Problem description
Retype the entries in full.
---------- Exercise data
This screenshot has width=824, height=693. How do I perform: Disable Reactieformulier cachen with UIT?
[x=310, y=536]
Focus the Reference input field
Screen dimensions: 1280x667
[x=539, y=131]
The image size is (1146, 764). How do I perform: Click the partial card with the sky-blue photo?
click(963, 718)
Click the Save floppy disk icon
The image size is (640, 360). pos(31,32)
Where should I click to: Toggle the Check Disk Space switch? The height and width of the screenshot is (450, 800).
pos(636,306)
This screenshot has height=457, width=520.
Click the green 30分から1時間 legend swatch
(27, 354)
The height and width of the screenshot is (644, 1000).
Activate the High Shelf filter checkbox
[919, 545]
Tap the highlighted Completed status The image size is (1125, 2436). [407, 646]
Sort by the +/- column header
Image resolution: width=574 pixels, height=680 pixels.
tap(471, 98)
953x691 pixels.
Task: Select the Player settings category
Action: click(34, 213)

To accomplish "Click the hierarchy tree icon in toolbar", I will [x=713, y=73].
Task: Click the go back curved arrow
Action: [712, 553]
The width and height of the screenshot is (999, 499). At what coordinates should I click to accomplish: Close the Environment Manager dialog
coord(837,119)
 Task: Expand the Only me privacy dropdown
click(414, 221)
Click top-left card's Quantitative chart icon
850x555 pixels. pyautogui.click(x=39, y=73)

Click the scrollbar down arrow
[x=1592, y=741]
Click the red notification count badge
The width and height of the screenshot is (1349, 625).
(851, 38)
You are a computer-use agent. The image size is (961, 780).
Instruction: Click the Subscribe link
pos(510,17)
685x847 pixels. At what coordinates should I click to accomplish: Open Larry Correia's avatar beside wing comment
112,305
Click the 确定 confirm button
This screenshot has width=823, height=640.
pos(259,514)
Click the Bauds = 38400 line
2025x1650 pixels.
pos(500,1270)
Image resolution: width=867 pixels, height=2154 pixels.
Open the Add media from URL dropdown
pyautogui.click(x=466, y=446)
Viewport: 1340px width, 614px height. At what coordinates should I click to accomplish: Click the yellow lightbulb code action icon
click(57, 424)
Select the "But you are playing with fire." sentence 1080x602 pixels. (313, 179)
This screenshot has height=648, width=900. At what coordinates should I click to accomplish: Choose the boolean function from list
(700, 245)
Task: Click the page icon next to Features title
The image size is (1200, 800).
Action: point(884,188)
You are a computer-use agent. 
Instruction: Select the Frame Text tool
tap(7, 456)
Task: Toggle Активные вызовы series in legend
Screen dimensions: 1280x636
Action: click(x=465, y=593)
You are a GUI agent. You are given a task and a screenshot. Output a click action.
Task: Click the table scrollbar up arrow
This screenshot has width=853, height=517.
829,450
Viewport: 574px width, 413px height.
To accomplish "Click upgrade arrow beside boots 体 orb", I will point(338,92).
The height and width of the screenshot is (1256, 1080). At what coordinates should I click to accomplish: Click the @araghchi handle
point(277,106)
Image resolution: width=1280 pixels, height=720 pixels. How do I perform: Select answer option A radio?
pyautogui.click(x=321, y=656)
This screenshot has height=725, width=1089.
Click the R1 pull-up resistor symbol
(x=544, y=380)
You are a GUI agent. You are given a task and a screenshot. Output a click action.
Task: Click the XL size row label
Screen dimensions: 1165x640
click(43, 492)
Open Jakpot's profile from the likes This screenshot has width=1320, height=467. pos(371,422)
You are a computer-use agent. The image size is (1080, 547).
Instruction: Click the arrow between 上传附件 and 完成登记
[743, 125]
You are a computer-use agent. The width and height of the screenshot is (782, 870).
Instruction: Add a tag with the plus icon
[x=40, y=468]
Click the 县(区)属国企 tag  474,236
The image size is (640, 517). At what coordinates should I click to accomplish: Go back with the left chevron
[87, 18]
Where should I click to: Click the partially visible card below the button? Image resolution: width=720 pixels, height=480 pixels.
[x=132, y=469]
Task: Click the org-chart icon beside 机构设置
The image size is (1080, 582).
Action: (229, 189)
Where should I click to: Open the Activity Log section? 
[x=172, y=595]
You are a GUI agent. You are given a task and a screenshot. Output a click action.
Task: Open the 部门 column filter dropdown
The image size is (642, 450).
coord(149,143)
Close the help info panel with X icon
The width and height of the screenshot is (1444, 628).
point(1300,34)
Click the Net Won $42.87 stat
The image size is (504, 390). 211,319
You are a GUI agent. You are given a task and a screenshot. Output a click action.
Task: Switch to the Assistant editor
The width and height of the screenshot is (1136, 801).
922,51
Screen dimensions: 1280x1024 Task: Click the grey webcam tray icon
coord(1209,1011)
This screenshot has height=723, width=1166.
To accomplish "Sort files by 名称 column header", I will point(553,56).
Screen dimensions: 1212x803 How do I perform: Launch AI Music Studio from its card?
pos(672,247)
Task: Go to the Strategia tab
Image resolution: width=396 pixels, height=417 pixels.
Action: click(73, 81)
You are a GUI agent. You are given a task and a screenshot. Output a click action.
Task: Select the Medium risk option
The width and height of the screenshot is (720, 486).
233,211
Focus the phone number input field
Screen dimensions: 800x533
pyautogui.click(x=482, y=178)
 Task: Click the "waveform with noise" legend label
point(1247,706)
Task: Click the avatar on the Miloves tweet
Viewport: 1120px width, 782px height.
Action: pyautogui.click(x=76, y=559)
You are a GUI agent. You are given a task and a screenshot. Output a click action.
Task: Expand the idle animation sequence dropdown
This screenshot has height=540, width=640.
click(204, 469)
--------------------
Result below
This screenshot has width=824, height=693. How do I perform: Disable Reactieformulier cachen with UIT?
[x=310, y=536]
Focus the Reference input field
Screen dimensions: 1280x667
[x=539, y=131]
The image size is (1146, 764). How do I perform: Click the partial card with the sky-blue photo?
click(963, 718)
Click the Save floppy disk icon
The image size is (640, 360). pos(31,32)
Where should I click to: Toggle the Check Disk Space switch? The height and width of the screenshot is (450, 800).
pos(636,306)
This screenshot has height=457, width=520.
Click the green 30分から1時間 legend swatch
(27, 354)
The height and width of the screenshot is (644, 1000).
Activate the High Shelf filter checkbox
[919, 545]
Tap the highlighted Completed status The image size is (1125, 2436). [407, 646]
Sort by the +/- column header
Image resolution: width=574 pixels, height=680 pixels.
tap(471, 98)
953x691 pixels.
Task: Select the Player settings category
Action: click(34, 213)

To accomplish "Click the hierarchy tree icon in toolbar", I will [x=713, y=73].
Task: Click the go back curved arrow
Action: [712, 553]
The width and height of the screenshot is (999, 499). At what coordinates should I click to accomplish: Close the Environment Manager dialog
coord(837,119)
 Task: Expand the Only me privacy dropdown
click(414, 221)
Click top-left card's Quantitative chart icon
850x555 pixels. pyautogui.click(x=39, y=73)

Click the scrollbar down arrow
[x=1592, y=741]
Click the red notification count badge
The width and height of the screenshot is (1349, 625).
(851, 38)
You are a computer-use agent. The image size is (961, 780).
Instruction: Click the Subscribe link
pos(510,17)
685x847 pixels. At what coordinates should I click to accomplish: Open Larry Correia's avatar beside wing comment
112,305
Click the 确定 confirm button
This screenshot has width=823, height=640.
pos(259,514)
Click the Bauds = 38400 line
2025x1650 pixels.
pos(500,1270)
Image resolution: width=867 pixels, height=2154 pixels.
Open the Add media from URL dropdown
pyautogui.click(x=466, y=446)
Viewport: 1340px width, 614px height. At what coordinates should I click to accomplish: Click the yellow lightbulb code action icon
click(57, 424)
Select the "But you are playing with fire." sentence 1080x602 pixels. (313, 179)
This screenshot has height=648, width=900. At what coordinates should I click to accomplish: Choose the boolean function from list
(700, 245)
Task: Click the page icon next to Features title
The image size is (1200, 800).
Action: point(884,188)
You are a computer-use agent. 
Instruction: Select the Frame Text tool
tap(7, 456)
Task: Toggle Активные вызовы series in legend
Screen dimensions: 1280x636
Action: click(x=465, y=593)
You are a GUI agent. You are given a task and a screenshot. Output a click action.
Task: Click the table scrollbar up arrow
This screenshot has width=853, height=517.
829,450
Viewport: 574px width, 413px height.
To accomplish "Click upgrade arrow beside boots 体 orb", I will point(338,92).
The height and width of the screenshot is (1256, 1080). At what coordinates should I click to accomplish: Click the @araghchi handle
point(277,106)
Image resolution: width=1280 pixels, height=720 pixels. How do I perform: Select answer option A radio?
pyautogui.click(x=321, y=656)
This screenshot has height=725, width=1089.
Click the R1 pull-up resistor symbol
(x=544, y=380)
You are a GUI agent. You are given a task and a screenshot. Output a click action.
Task: Click the XL size row label
Screen dimensions: 1165x640
click(43, 492)
Open Jakpot's profile from the likes This screenshot has width=1320, height=467. pos(371,422)
You are a computer-use agent. The image size is (1080, 547).
Instruction: Click the arrow between 上传附件 and 完成登记
[743, 125]
You are a computer-use agent. The width and height of the screenshot is (782, 870).
Instruction: Add a tag with the plus icon
[x=40, y=468]
Click the 县(区)属国企 tag  474,236
The image size is (640, 517). At what coordinates should I click to accomplish: Go back with the left chevron
[87, 18]
Where should I click to: Click the partially visible card below the button? Image resolution: width=720 pixels, height=480 pixels.
[x=132, y=469]
Task: Click the org-chart icon beside 机构设置
The image size is (1080, 582).
Action: (229, 189)
Where should I click to: Open the Activity Log section? 
[x=172, y=595]
You are a GUI agent. You are given a task and a screenshot. Output a click action.
Task: Open the 部门 column filter dropdown
The image size is (642, 450).
coord(149,143)
Close the help info panel with X icon
The width and height of the screenshot is (1444, 628).
point(1300,34)
Click the Net Won $42.87 stat
The image size is (504, 390). 211,319
You are a GUI agent. You are given a task and a screenshot. Output a click action.
Task: Switch to the Assistant editor
The width and height of the screenshot is (1136, 801).
922,51
Screen dimensions: 1280x1024 Task: Click the grey webcam tray icon
coord(1209,1011)
This screenshot has height=723, width=1166.
To accomplish "Sort files by 名称 column header", I will point(553,56).
Screen dimensions: 1212x803 How do I perform: Launch AI Music Studio from its card?
pos(672,247)
Task: Go to the Strategia tab
Image resolution: width=396 pixels, height=417 pixels.
Action: click(73, 81)
You are a GUI agent. You are given a task and a screenshot. Output a click action.
Task: Select the Medium risk option
The width and height of the screenshot is (720, 486).
233,211
Focus the phone number input field
Screen dimensions: 800x533
pyautogui.click(x=482, y=178)
 Task: Click the "waveform with noise" legend label
point(1247,706)
Task: Click the avatar on the Miloves tweet
Viewport: 1120px width, 782px height.
Action: pyautogui.click(x=76, y=559)
You are a GUI agent. You are given a task and a screenshot. Output a click action.
Task: Expand the idle animation sequence dropdown
This screenshot has height=540, width=640.
click(204, 469)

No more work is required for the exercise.